We were all encouraged to submit questions days beforehand, which were then compiled by the moderator, my CS50 professor David Malan. Mark said he didn’t start Facebook for money (today, his personal wealth amounts to $17.5 billion), nor did he think the website would become what it is today. He said his impetus for Facebook was simply because he thought it was cool. Despite reading about Mark being an unpleasant person in interviews, I found him to be a laid back guy. Who knows? He very well might be unfriendly in day-to-day life. However, he seemed affable and gave candid responses to everything Professor Malan asked him.

I left Farkas Hall inspired. It was 6:30 PM, and my face must have been beaming as I walked out because a reporter from the local news on NBC decided to pull me aside. Not that I didn’t enjoy the event, but I’m pretty sure I looked so happy because I was looking forward to dinner. Regardless, she was one of the most enthusiastic human beings I’ve encountered in my lifetime, and she asked me some questions about the event. My mom was especially excited that I would have my 5 seconds of fame on the local news.

It’s surreal to think about how Mark Zuckerberg was just one of us. I don’t want to put him on this giant pedestal because yes, I guess he is just like anyone else. He wears plain, (what appears to be) Hanes t-shirts (one of my favorite things) and your everyday athletic sneakers. See Mark looking like a typical human being below.

Mark Zuckerberg Visits Harvard

Mark Zuckerberg at Harvard for "Facebook Q&A"

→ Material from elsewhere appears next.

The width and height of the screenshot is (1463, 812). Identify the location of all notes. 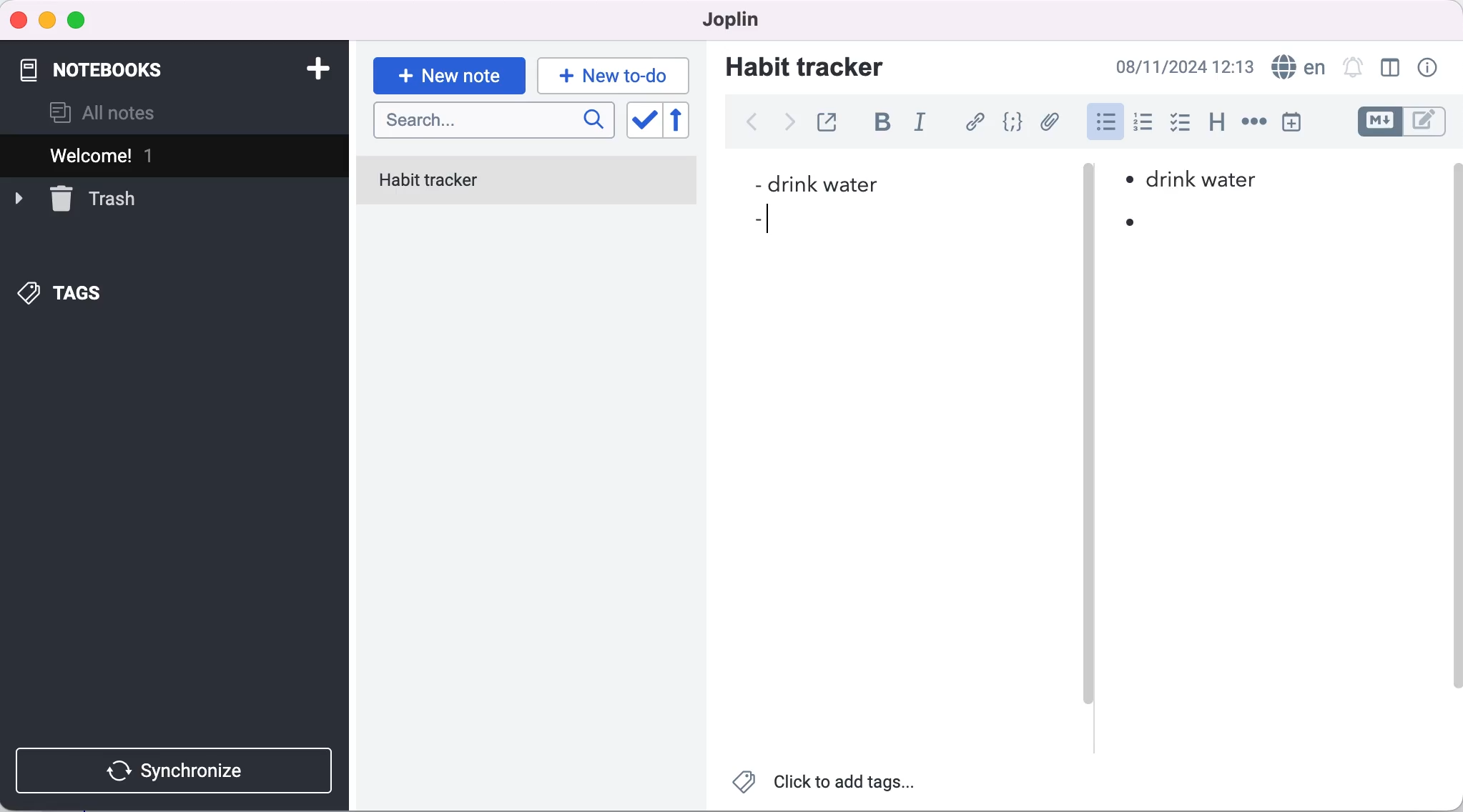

But…what he’s accomplished is actually amazing. Today, Forbes Magazine cites him as the #9 Most Powerful Person in the World at the age of 27. It’s interesting to think that someone I walk by on any given day could very well be the next Mark. I think that’s pretty special. It’s one of the reasons why I love meeting new people here because everyone is so passionate and driven that you never know who will end up where. I feel just as fortunate as I do excited to be able to say I went to school with all of these people.